First of all, there is Law. The Law is passed by the legislature, and it directs some government agency to do something. Which leads to…
Regulations. Regulations are what the tasked agency writes to tell the public exactly how they will do something. Which leads to Policy/Procedure which is how the worker bee in that agency performs their tasks.
But, the thing that really counts is Case Law. (IANAL warning in full effect here.) Because laws/regulations/policies are written by humans, there will always be some ambiguous parts. Which generally leads to lawsuits.
When the Judge rules in the case, it can forever alter the way the law is implemented. A judge might write an opinion that includes a legal definition of a term of art that was not part of the Law or Regulation. Or, they may declare the law does not mean _______ as the Agency interpreted it, but instead means ________. Could be anything.
The lesson here is reading the law is one thing, reading the regulations is another, but the thing that really makes a difference is the rulings on suits brought against the law. That tends to be the final word.

US law is based on the Constitution, everything flows from it, or should.

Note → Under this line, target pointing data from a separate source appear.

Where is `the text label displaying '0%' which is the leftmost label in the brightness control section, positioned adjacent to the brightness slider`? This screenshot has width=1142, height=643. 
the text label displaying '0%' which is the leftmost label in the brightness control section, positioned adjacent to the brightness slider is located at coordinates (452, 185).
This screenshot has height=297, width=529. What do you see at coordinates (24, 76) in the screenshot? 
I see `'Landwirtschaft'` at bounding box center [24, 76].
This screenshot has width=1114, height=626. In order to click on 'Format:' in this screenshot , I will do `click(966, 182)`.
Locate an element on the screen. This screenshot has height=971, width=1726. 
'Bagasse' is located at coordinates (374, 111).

Any law, regulation, or procedure should be consistent with the Constitution.

In the best of worlds before a bill was even presented to the legislature it would be vetted by people that actually care about the constitution(s) of the US and the State. Unfortunately this is not the case. Or if it is done it is such a poort analysis as to make no nevermind.

“We read the Constitution and our bill is Constitutional” does not mean that it is Constitutional. Just that the legislator wants it to be.

The next stop for checking if a bill is Constitutional is when the bill moves to the next chamber of the legislature. Again we have the issue of the situation where the people that want the bill to pass will just claim it is Constitutional.

Finally, the President or the Governor should check it for Constitutionality. This very seldom happens.

So now Bill has become a law. It is up to the executive branch to enact that law. AS CBMTTek says, that requires interpretation. If a word or phrase is not defined by the Law, it must be defined by regulation.

Even if the word is well defined, “of the People”, the regulators might decide to twist the words. So we end up with “of the Militia/State” where the clear meaning is “People”.

The regulators are not responsible for deciding if a law or regulation is constitutional, they are only responsible for making sure that the regulation is supported by law. Or that they can twist the words to match what is supported by law.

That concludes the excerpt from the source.